## Potongan Teks:
++++++++

Oleh: Zilfaroni
A. Pendahuluan
Musibah merupakan kejadian yang datang atas dasar kehendak Allah Swt yang mana manusia tidak mampu untuk menolaknya. Namun meskipun demikian, manusia diwjibkan untuk terlepas atau menghindar dari musibah yang telah melandanya, yaitu dengan cara mencari jalan keluar dari musibah tersebut seperti, apabila seorang sakit maka hendaklah ia segera berobat, atau apabila ia ditimpa banjir maka diwajibkan atasnya untuk menghindari banjir tersebut. Upaya menghindari musibah tersebut bukan pada tingkat pencegahan, seperti mencegah datangnya sakit atau banjir, akan tetapi upaya tersebut hanya pada tingkat penanggulangannya.
Musibah tidak membedakan sasaran yang dikenainya, ia bisa menimpa siapa saja termasuk para nabi, rasul, serta orang-orang sholeh. Apabila musibah tersebut menimpa orang-orang sholeh, maka musibah tersebut sebagai ujian serta cobaan bagi mereka untuk menguji keimanan mereka kapada Allah Swt. Apabila musibah tersebut menimpa ahlu ma’siah, maka musibah tersebut sebagai peringatan bagi mereka supaya mereka bisa kembali kepada jalan Allah Swt.
Makalah ini akan membahas tentang wawasan al-Qur’an tentang musibah, yang mana penulis mengumpulkan ayat-ayat al-Qur’an yang berkenaan dengan musibah. Disamping itu, makalah ini juga membahas tentang pengertian musibah, bentuk-bentuk musibah yang diberikan oleh Allah Swt kepada hambanya, serta bagaimana sikap kita ketika mendapatkan musibah.
Semoga makalah ini dapat bermanfaat bagi teman-teman terutama bagi penulis dalam rangka menambah wawasan kita terhadap al-Qur’an. Penulis pun juga berharap masukan dan saran dari kawan-kawan, serta bimbingan dari dosen pembimbing guna kesempurnaan makalah ini.

++++++++

## Soal Latihan:
Menurut teks tentang musibah, apa arti musibah bagi orang-orang sholeh dan apa artinya bagi ahlu ma’siah? Jelaskan dalam satu sampai tiga kalimat. Baris-baris data tidak berhubungan dengan teks tentang musibah.

## Baris Ditampilkan:
++++++++

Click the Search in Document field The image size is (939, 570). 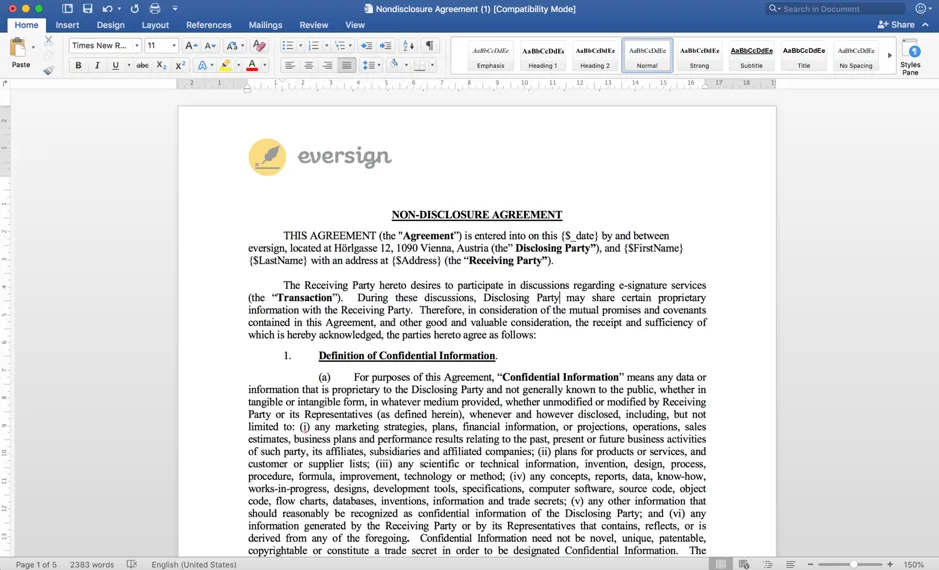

++++++++

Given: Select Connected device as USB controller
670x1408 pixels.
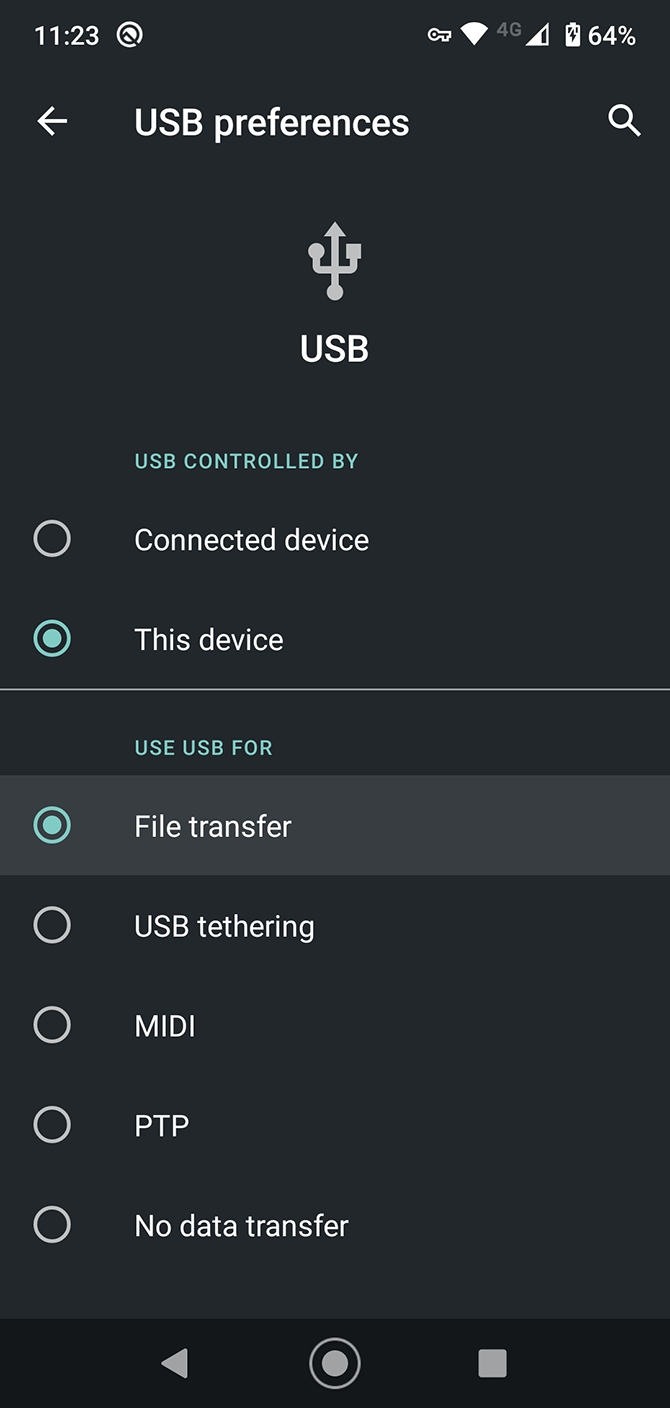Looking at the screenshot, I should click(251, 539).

++++++++

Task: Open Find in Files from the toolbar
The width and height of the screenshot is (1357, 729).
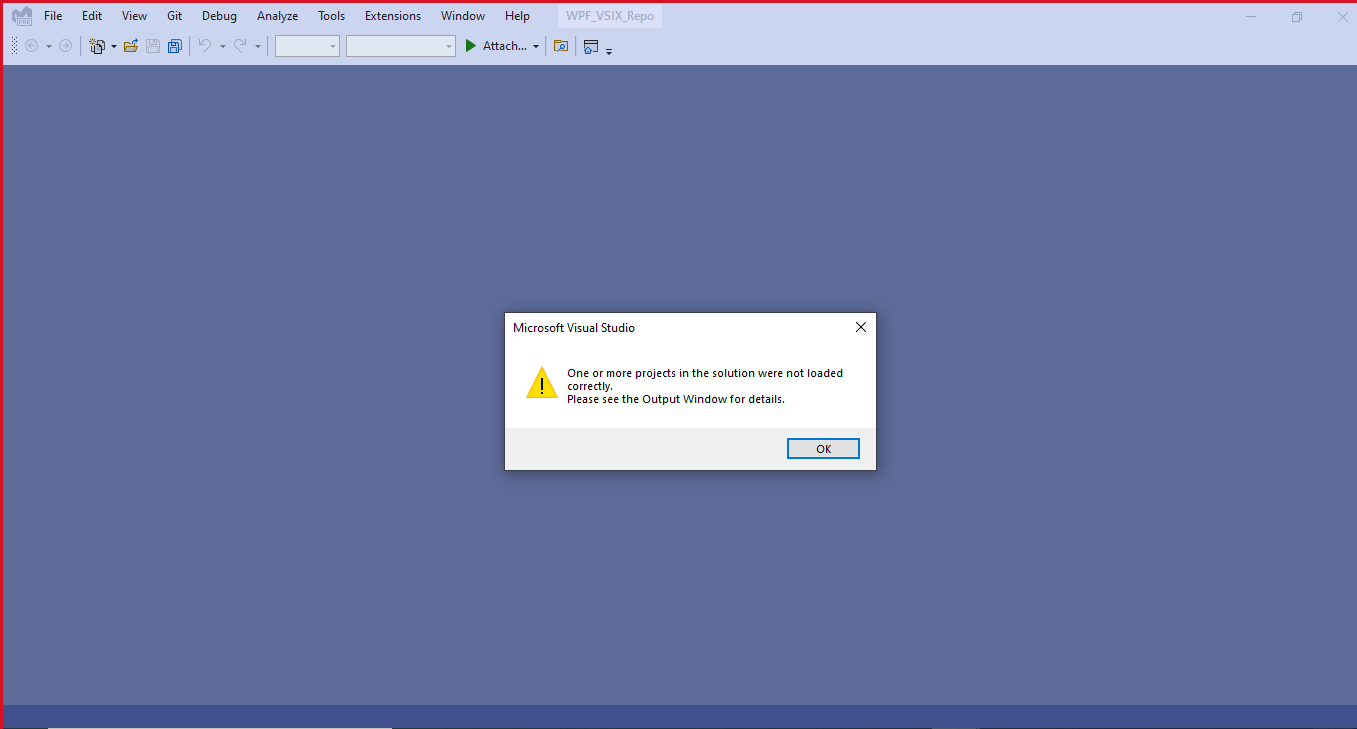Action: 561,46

++++++++

## Jawaban Tertulis:
Bagi orang-orang sholeh, musibah menjadi ujian dan cobaan untuk menguji keimanan mereka kepada Allah Swt. Bagi ahlu ma’siah, musibah menjadi peringatan agar mereka dapat kembali ke jalan Allah Swt.